In order to accomplish this a climate of cultural incubation must be created. New television networks, new film distribution companies, new publishing houses, record companies, art galleries, theaters, you-name-it, must be nurtured into existence. A dedication to artistic expression and involvement must be the basis of these new facilities, with sharing the creative vision being the true end, and profit, which of course is highly necessary, as just one more means to that end.
Establishing these facilities will be a time-consuming and expensive process. To help the artists, I want to bring newcomers together with older, more experienced creators, many of whom are ripe and ready for the challenge of teaching and co-creating because they have been cast aside by BigMedia’s current love affair with youth (created only because it’s easier to sell to younger people because their minds can be changed more quickly by what they see and hear).To do this, I will be working with TVWriter.Com and any other entity that has the wherewithal, either creative or financial, to help this movement grow.
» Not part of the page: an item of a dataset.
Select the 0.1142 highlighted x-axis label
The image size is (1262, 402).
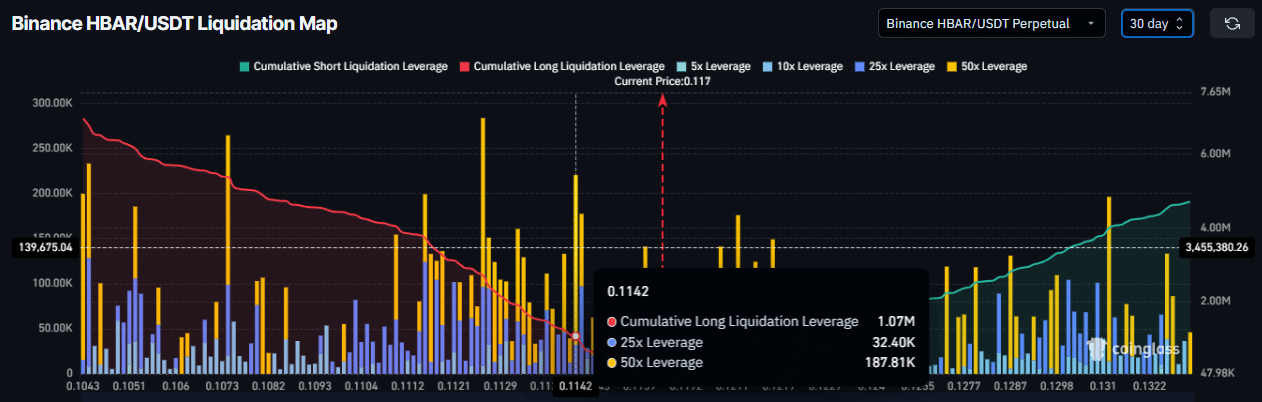pos(575,386)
My plan is to continue and expand my teaching. If what I have said makes sense to you, if the sad state of BigMedia “art” makes your blood boil, or run cold with fear for what our posterity will have to endure as entertainment, then I call on you to help me by working your creative asses off, learning all you can, and contributing your talents to the world on whatever level you can.
Sell a series to NBC! Become CEO of Showtime! Get yourself a Board seat at Rupert Murdoch’s right hand! Start your own publishing company! Post your work on the Web! Pool your resources and record your own productions and sell them out of the trunk of your car! Rent a storefront and present your own play! Record from your garage! Give your ability, or a couple of bucks if you can spare them, to those who are trying to do Something New.
The Chickasaw Indians have an adage: “Do everything you do as though your seventh generation grandchildren are watching and all they will know of you is what you are doing right now.” We have a responsibility to our descendants to give them a legacy of enrichment and beauty. And a responsibility to ourselves not to fail.
In the words of Bono on Shake, Rattle, and Hum: “Am I bugging you? I mean to bug you!” Because this can’t be done alone. It’s got to be a collaboration, like film making. If you’ve got any suggestions for how to walk this road, or if you want to walk it with me, let me know right away. I promise to keep everyone posted on our progress.